§ EXERCISE DIRECTIONS: How does the data below read from its first line through the line containing "WPT Gaming Vendor Information (875, 968)"? Print those lines exactly.

Stored data
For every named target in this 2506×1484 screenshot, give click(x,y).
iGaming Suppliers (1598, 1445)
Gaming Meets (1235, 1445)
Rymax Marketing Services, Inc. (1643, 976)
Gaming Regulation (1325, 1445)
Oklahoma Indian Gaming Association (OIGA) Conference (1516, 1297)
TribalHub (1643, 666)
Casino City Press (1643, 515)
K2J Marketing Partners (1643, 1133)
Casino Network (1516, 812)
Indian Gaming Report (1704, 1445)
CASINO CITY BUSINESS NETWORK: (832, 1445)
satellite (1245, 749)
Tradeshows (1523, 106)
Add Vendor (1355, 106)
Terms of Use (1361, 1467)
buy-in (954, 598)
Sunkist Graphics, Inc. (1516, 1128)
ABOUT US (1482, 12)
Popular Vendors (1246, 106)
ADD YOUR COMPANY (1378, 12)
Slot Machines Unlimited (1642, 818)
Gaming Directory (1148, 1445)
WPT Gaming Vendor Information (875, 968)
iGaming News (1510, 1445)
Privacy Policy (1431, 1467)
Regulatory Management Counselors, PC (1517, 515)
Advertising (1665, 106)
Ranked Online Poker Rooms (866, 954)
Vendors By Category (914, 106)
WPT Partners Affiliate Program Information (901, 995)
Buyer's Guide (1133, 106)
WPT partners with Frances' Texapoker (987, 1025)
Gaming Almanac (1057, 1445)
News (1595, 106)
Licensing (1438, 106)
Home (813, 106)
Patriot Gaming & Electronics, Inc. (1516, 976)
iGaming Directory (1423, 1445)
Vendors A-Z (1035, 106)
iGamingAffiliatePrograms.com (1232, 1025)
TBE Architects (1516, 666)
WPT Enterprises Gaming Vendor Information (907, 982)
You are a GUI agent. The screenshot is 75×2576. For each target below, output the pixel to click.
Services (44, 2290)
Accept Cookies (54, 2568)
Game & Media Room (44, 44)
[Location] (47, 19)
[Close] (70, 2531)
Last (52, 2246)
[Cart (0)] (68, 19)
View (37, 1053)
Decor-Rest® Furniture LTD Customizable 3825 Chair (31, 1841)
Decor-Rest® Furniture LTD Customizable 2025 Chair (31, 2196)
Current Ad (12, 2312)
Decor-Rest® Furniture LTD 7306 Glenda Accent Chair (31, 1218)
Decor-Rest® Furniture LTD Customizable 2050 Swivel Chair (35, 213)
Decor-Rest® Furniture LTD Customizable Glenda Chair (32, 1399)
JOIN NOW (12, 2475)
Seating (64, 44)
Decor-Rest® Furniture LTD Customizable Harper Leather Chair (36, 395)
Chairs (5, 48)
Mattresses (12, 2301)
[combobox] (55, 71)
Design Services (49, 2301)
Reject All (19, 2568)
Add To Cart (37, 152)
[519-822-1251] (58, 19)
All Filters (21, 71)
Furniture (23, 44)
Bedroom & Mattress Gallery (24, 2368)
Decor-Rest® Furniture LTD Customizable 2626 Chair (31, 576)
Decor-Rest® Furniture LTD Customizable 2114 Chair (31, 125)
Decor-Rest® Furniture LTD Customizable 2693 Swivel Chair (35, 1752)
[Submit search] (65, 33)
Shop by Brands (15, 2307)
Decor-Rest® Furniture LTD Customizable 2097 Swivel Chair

§ WORKED SOLUTION:
For every named target in this 2506×1484 screenshot, give click(x,y).
iGaming Suppliers (1598, 1445)
Gaming Meets (1235, 1445)
Rymax Marketing Services, Inc. (1643, 976)
Gaming Regulation (1325, 1445)
Oklahoma Indian Gaming Association (OIGA) Conference (1516, 1297)
TribalHub (1643, 666)
Casino City Press (1643, 515)
K2J Marketing Partners (1643, 1133)
Casino Network (1516, 812)
Indian Gaming Report (1704, 1445)
CASINO CITY BUSINESS NETWORK: (832, 1445)
satellite (1245, 749)
Tradeshows (1523, 106)
Add Vendor (1355, 106)
Terms of Use (1361, 1467)
buy-in (954, 598)
Sunkist Graphics, Inc. (1516, 1128)
ABOUT US (1482, 12)
Popular Vendors (1246, 106)
ADD YOUR COMPANY (1378, 12)
Slot Machines Unlimited (1642, 818)
Gaming Directory (1148, 1445)
WPT Gaming Vendor Information (875, 968)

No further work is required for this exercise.